'''

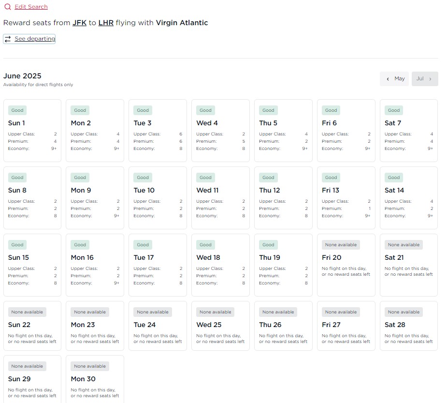Choose Sat 7 reward flight day
This screenshot has width=447, height=403.
tap(409, 130)
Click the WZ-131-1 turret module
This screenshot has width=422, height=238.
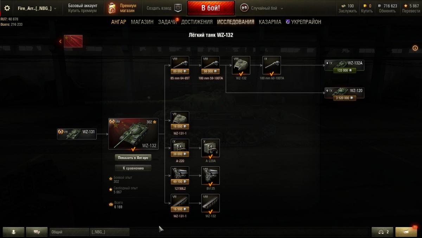point(180,121)

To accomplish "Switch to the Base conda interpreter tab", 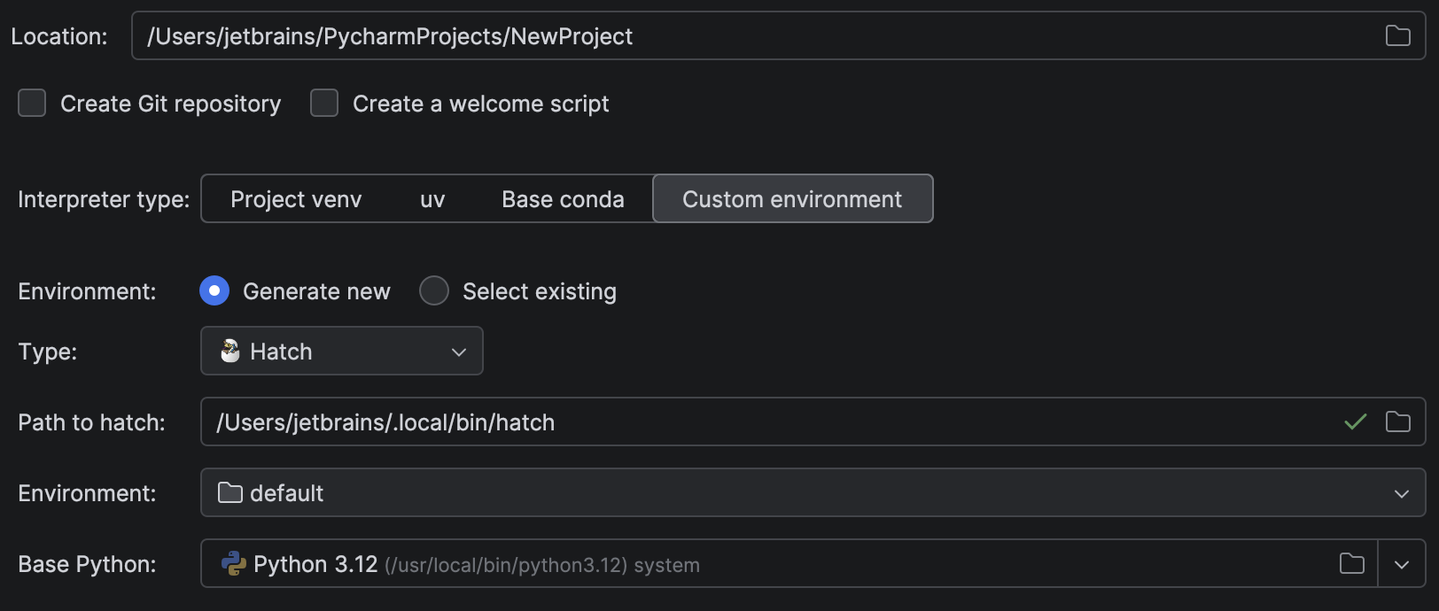I will (563, 198).
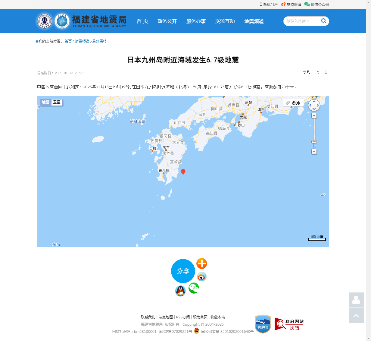Open the user profile icon above scroll-to-top
The image size is (371, 341).
pos(356,300)
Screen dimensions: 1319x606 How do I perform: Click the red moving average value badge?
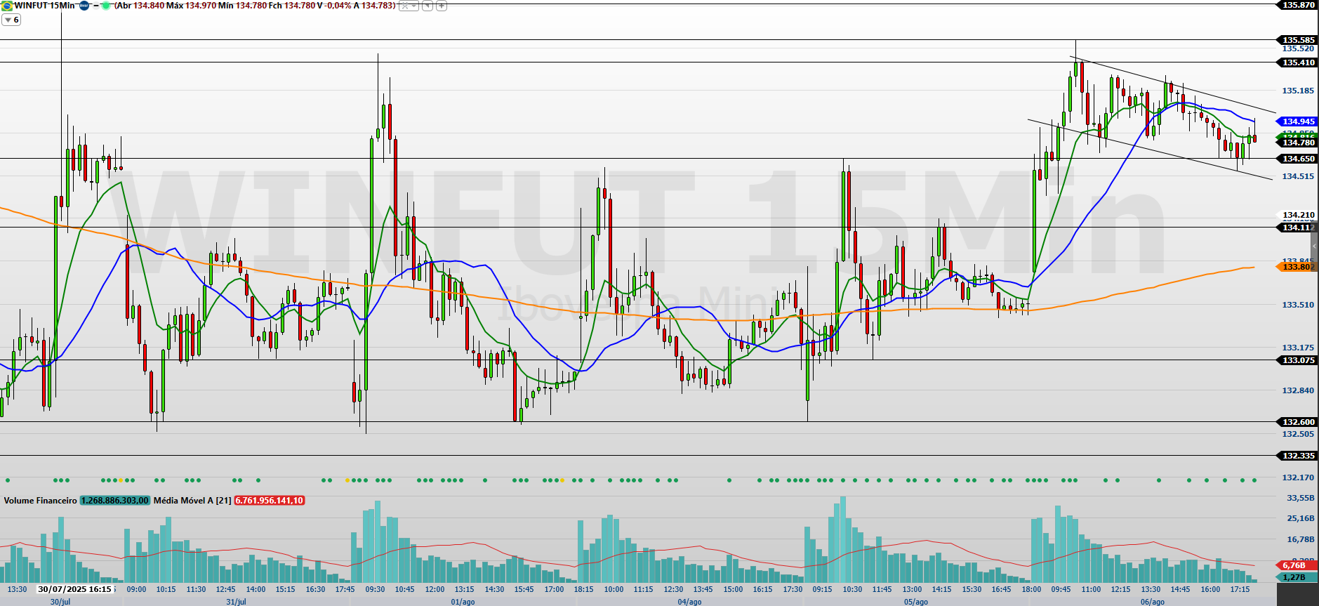(269, 501)
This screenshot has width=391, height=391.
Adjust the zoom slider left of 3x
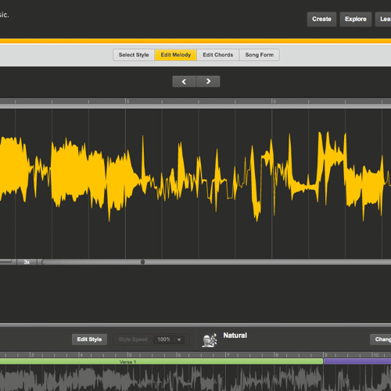click(x=6, y=261)
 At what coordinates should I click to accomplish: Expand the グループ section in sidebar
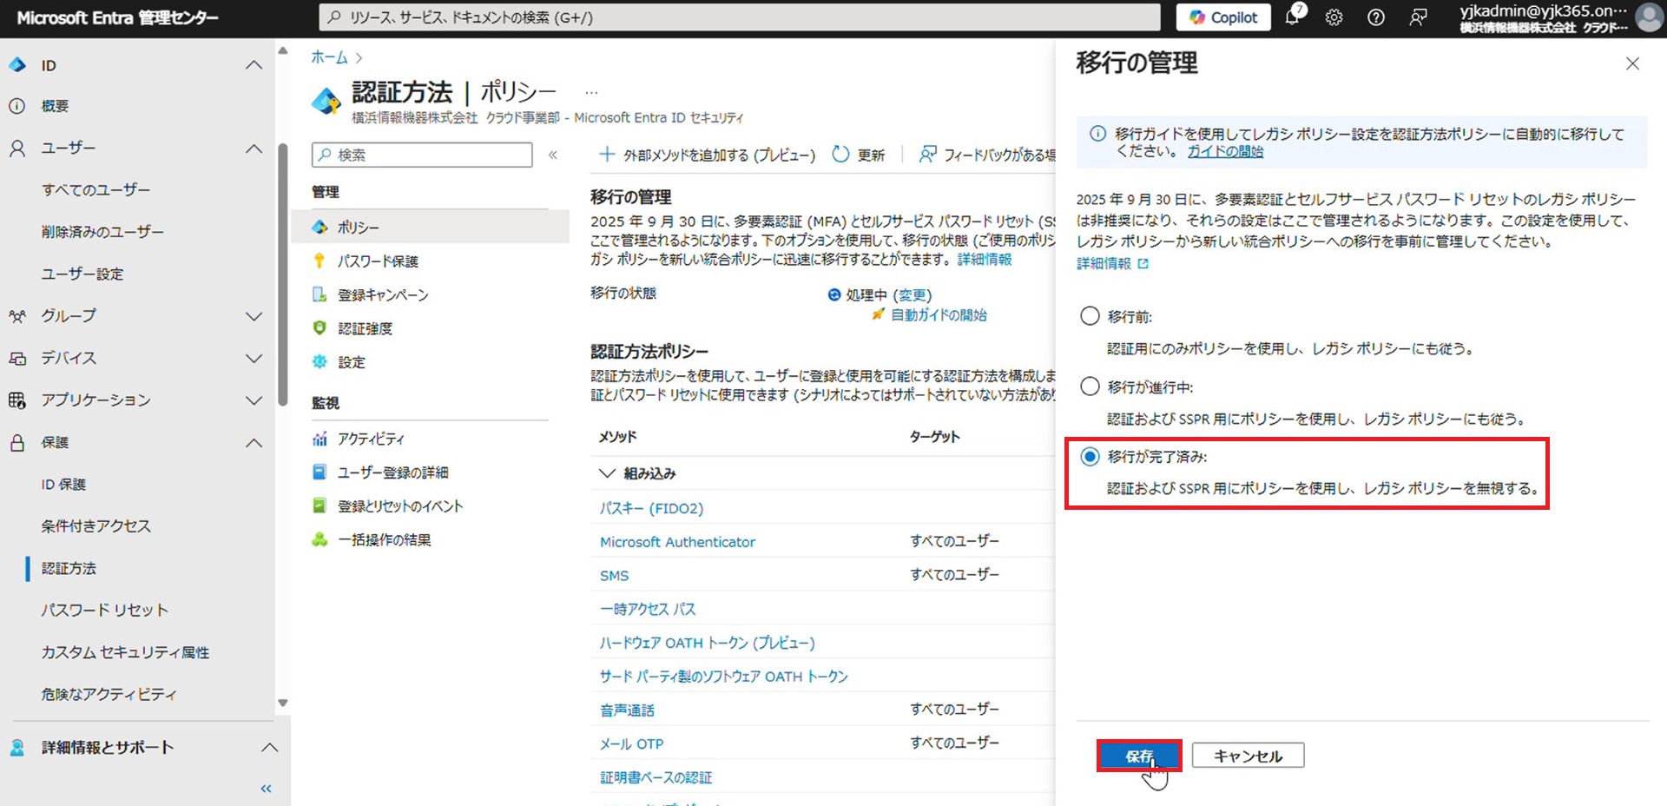tap(254, 316)
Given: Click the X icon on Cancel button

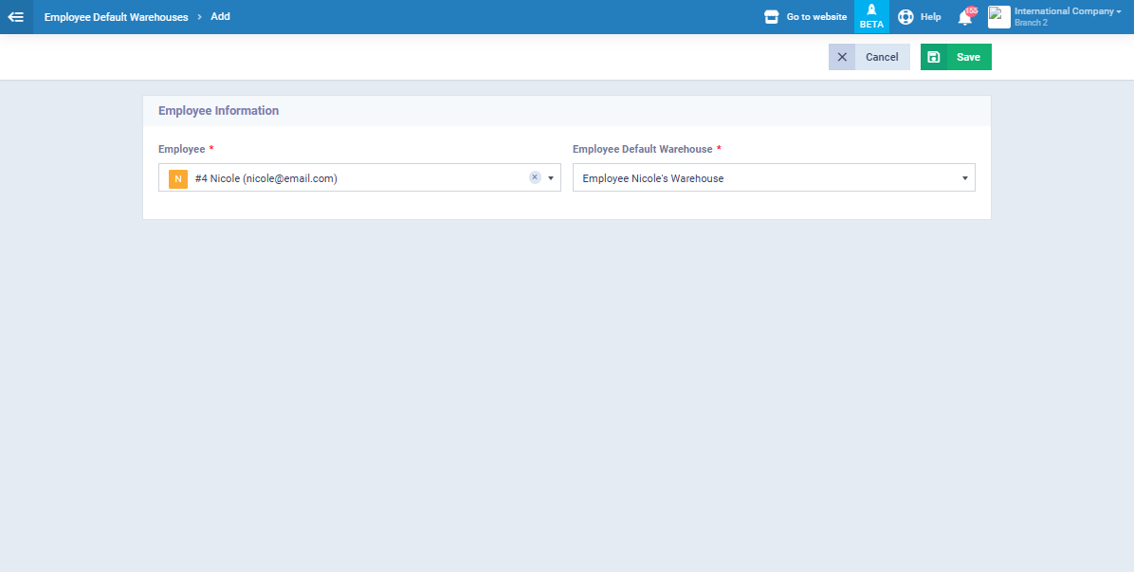Looking at the screenshot, I should pos(842,57).
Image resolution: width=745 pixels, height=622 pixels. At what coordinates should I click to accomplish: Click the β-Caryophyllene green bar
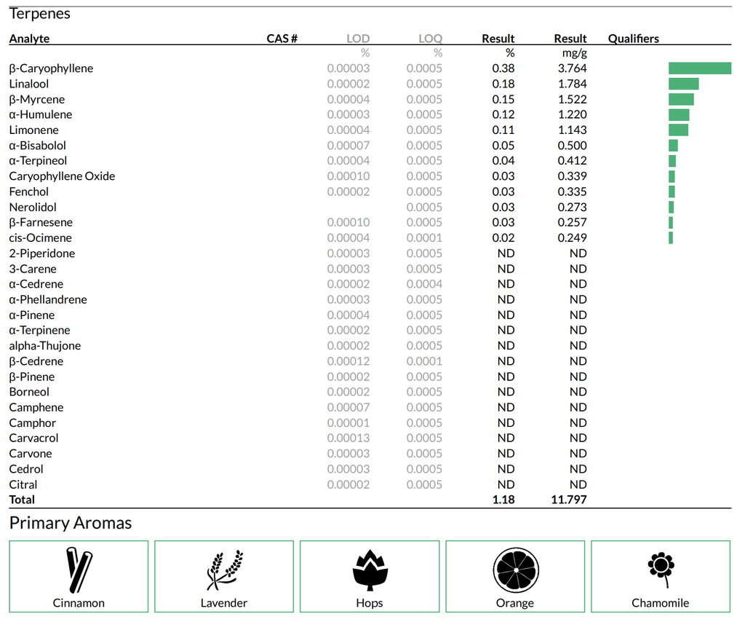point(700,68)

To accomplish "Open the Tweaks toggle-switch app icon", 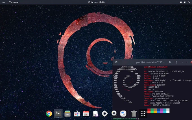I will (123, 114).
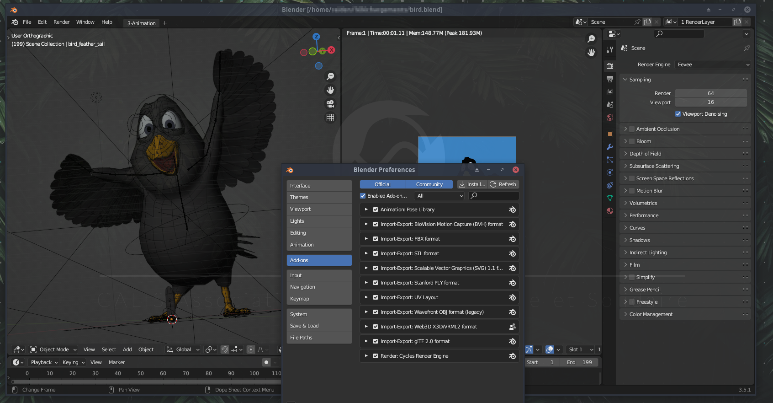Toggle orthographic grid view icon
Screen dimensions: 773x403
tap(330, 118)
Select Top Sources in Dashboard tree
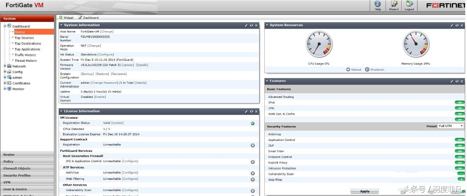Screen dimensions: 467x196 coord(24,38)
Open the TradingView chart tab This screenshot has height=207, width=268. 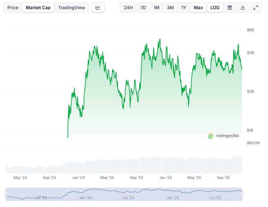pyautogui.click(x=71, y=8)
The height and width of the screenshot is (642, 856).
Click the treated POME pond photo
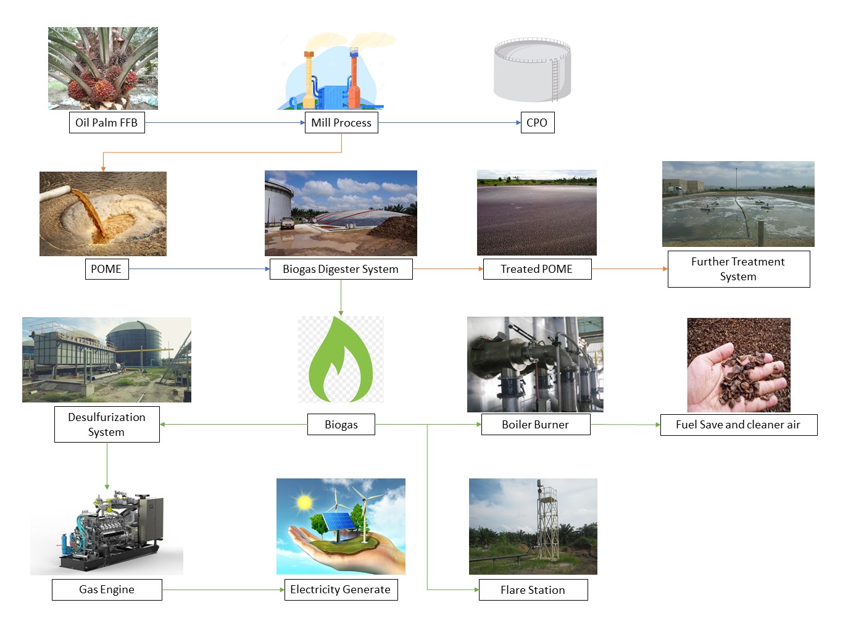click(536, 212)
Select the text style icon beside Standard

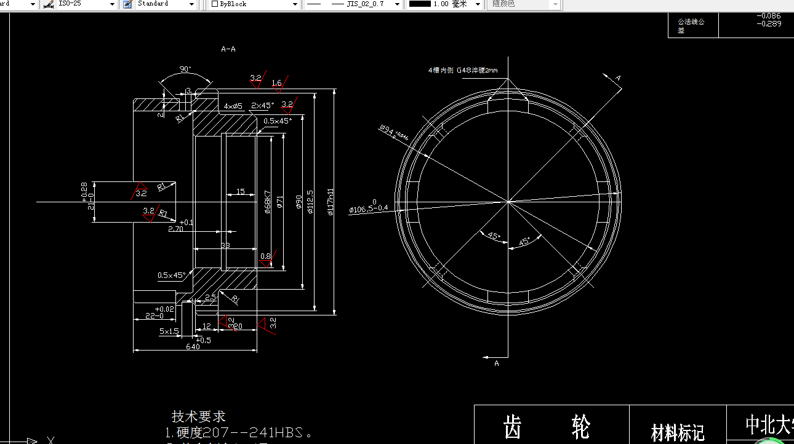point(127,4)
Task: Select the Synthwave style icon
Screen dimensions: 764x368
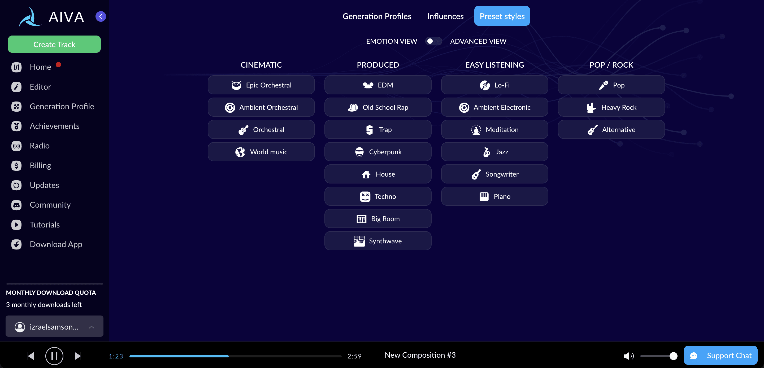Action: [359, 240]
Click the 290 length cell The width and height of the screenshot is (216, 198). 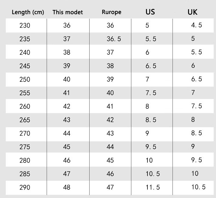click(25, 187)
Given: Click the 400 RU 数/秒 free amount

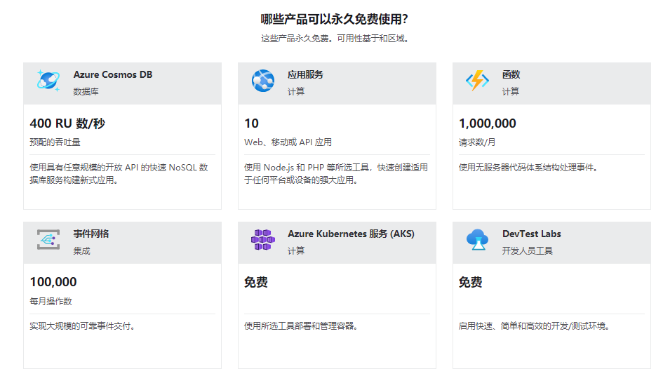Looking at the screenshot, I should point(67,123).
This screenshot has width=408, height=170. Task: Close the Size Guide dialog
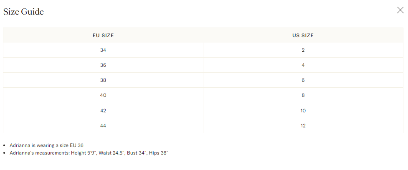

'''

> _Required work_:
Show every line of the data in which the word "Task" appears.

> _Answer area_:
Task: Select the Synthwave style icon
This screenshot has width=408, height=170. Task: Close the Size Guide dialog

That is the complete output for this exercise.